Even knowing exercise lowers blood sugar levels, burns calories, and boosts heart health, we may still resist hopping on the exercise bike, or doing our pool laps.

Most of us prefer activities that are pleasurable, or provide immediate tangible results. Unfortunately, thirty minutes on an elliptical does not always feel pleasing, and the heart health gains of brisk walking are not readily apparent.

So, how do we inspire ourselves to maintain an active lifestyle?

Maybe we can ratchet-up our motivation by acknowledging some amazing, but less frequently discussed advantages of exercise. Adding these benefits - such as looking and feeling younger - to the list of payoffs may galvanize our workout resolve.

Feel Younger, Look Younger

Not only does exercise keep us feeling young by promoting better sleep, flexibility, and reducing risk of chronic illness, it generates positive changes in mitochondria activity. Mitochondria are cell organelles involved in energy production, and signs of aging have been associated with their decline.
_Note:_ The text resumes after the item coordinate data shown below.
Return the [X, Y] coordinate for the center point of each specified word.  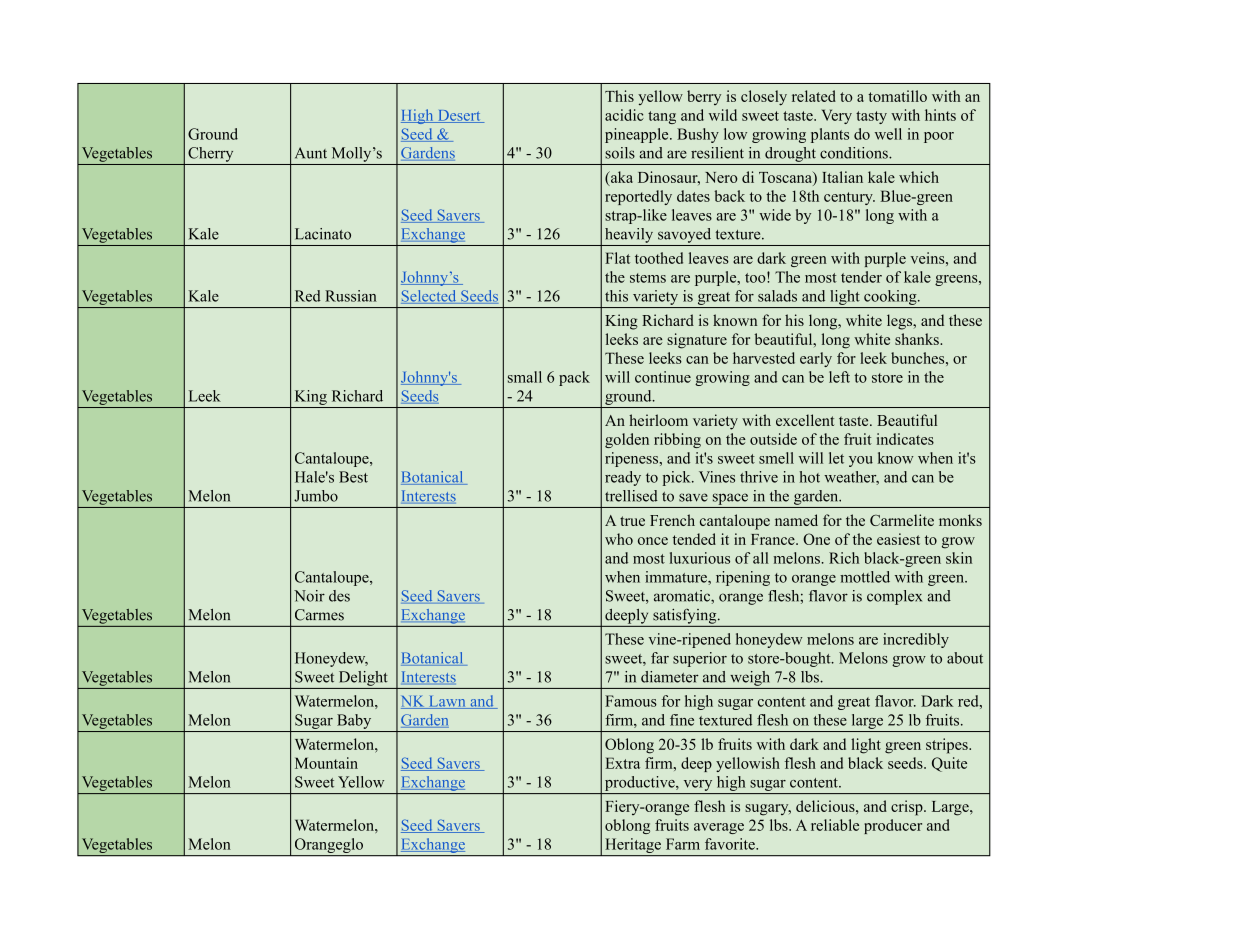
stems [648, 278]
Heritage [633, 847]
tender [861, 277]
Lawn [447, 702]
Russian [351, 296]
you [861, 461]
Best [353, 477]
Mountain [326, 763]
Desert [459, 116]
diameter [670, 677]
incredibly [916, 640]
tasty [871, 117]
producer [893, 826]
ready [623, 478]
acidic [624, 115]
Exercise also benefits our appearance by increasing the blood flow that supplies skin cells with oxygen and nutrients (an exception to this are excessive cardio workouts that release inflammation causing cortisol). Resistance training is especially good for making skin look firmer since it expands the lean muscle lying just beneath our skin.

Calmer Mind, Better Mood

As exercise nourishes the skin it oxygenates our gray matter, as well. This helps the different brain regions communicate, improving overall mental function. Physical activity also stimulates our brain’s production of the substance BDNF, a cell preservative that influences brain stem cells to become new neurons.
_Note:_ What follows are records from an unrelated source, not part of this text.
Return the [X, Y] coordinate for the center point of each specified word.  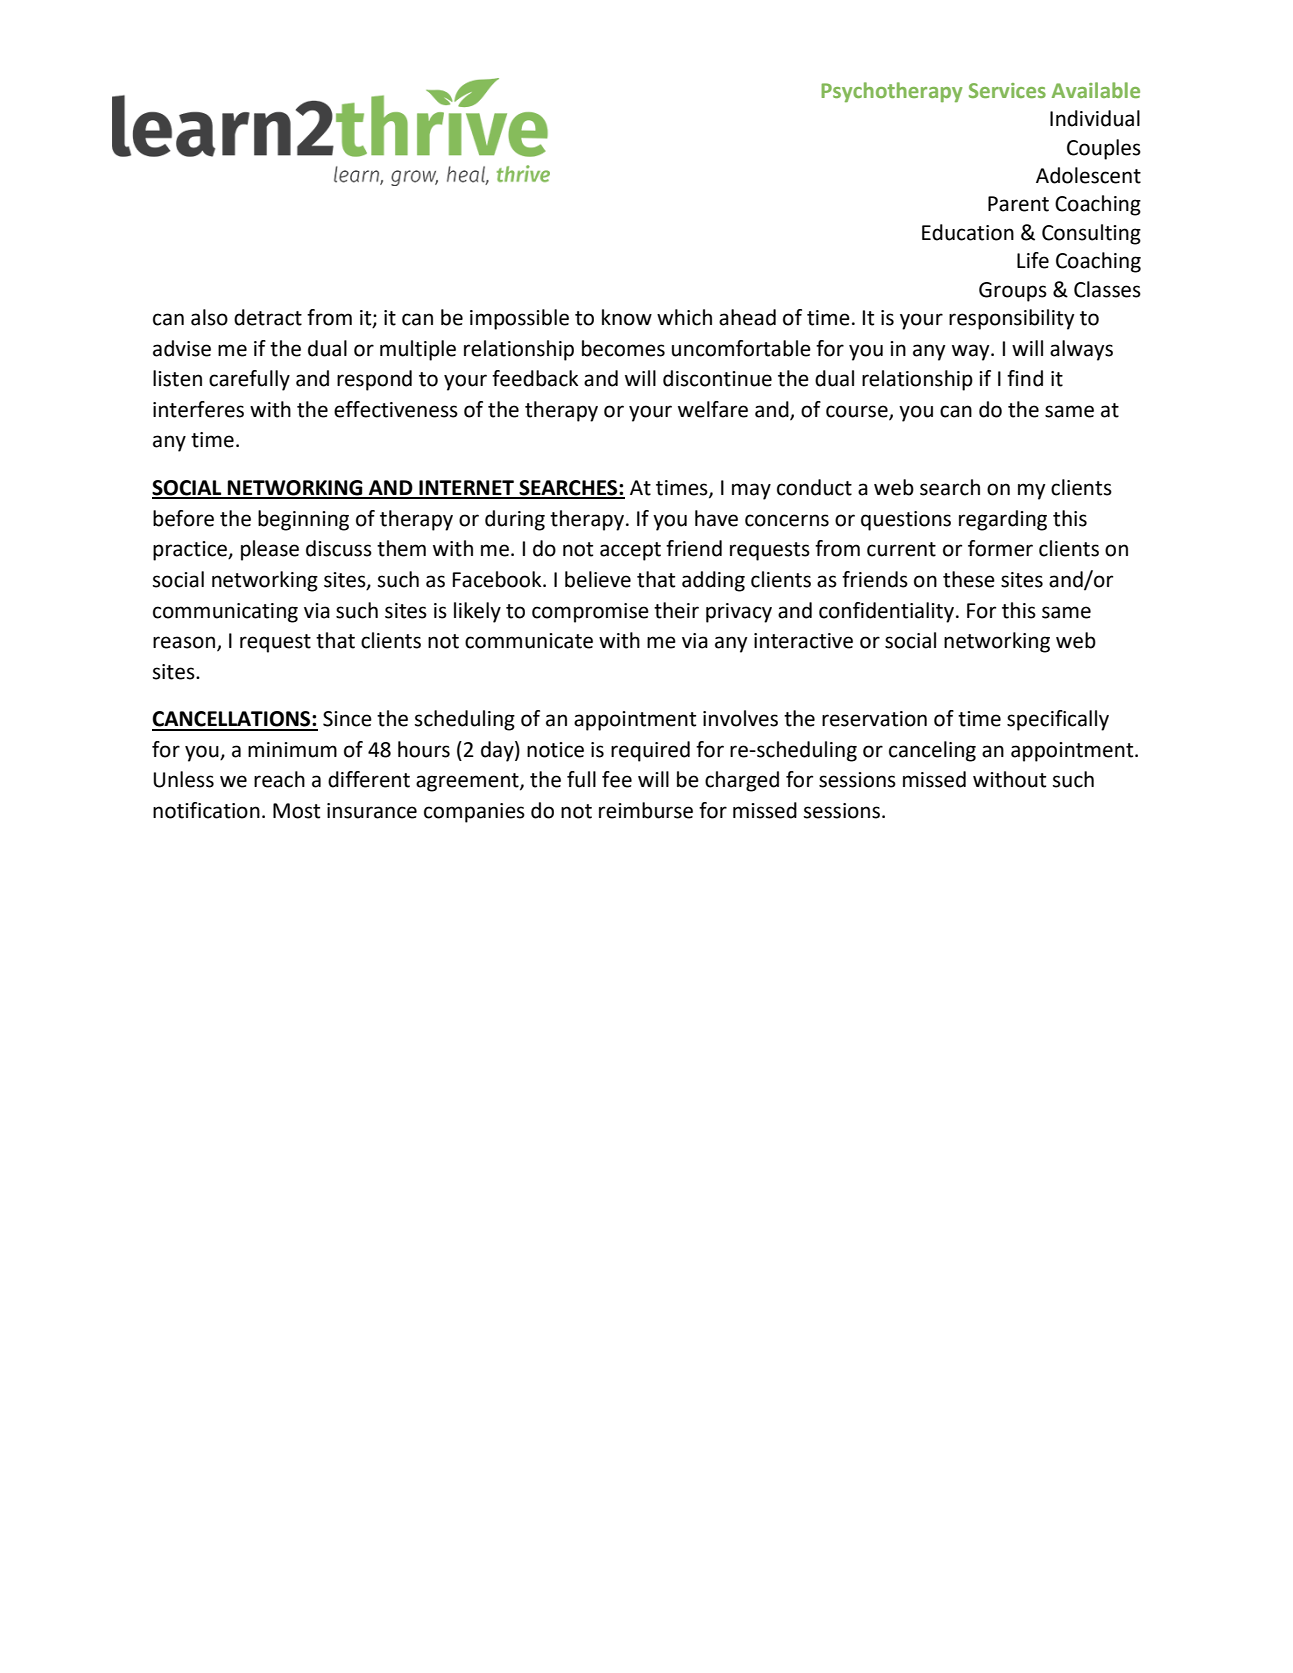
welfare [713, 409]
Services [1007, 90]
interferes [198, 409]
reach [279, 779]
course [858, 412]
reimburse [646, 810]
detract [268, 317]
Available [1096, 90]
The brain changes instigated by exercise are just as good for our mood as our neural network. Vigorous activity promotes a release of the calming neurotransmitter GABA, and elevates levels of the stress fighting, mood enhancing chemicals dopamine, serotonin, and norepinephrine. Another substance that increases during and after exercise, anandamide, blocks sensations of depression and pain.


Speedy Results, Fast Recovery

Fortunately, research on high-intensity interval training (HIIT) reveals we don’t have to spend hours working out to enjoy calm minds, or lower blood pressure. HIIT involves short bursts of intense activity, followed by short recovery periods of milder activity. A complete HIIT workout session might take no more than 15 to 30 minutes. Benefits include significant aerobic and anaerobic fitness gains, decreased fasting insulin, better insulin sensitivity, and reduced belly fat.

Observation also confirms that regular exercise of any kind speeds the recovery, or aids the management, of many chronic health conditions such as neuropathy, cancer, osteoarthritis, stroke, and depression.

It [exercise] worked amazingly, particularly in my very sickest patients. If I could get them to do it on a regular basis - even just walking, anything that got their heart rate up a bit - I would see dramatic improvements in the chronic disease, not to mention all of these other things like depression, anxiety, mood and energy levels. ~ Dr. Robert Sallis, Kaiser Permanente Fontana Medical Center


Safety First

To reap all these rewards of exercise, we just need to make sure our choice of activity matches our fitness level, and has our physician’s blessing. The benefits of exercise are many, and let’s hope there are enough of them to get, and keep us moving.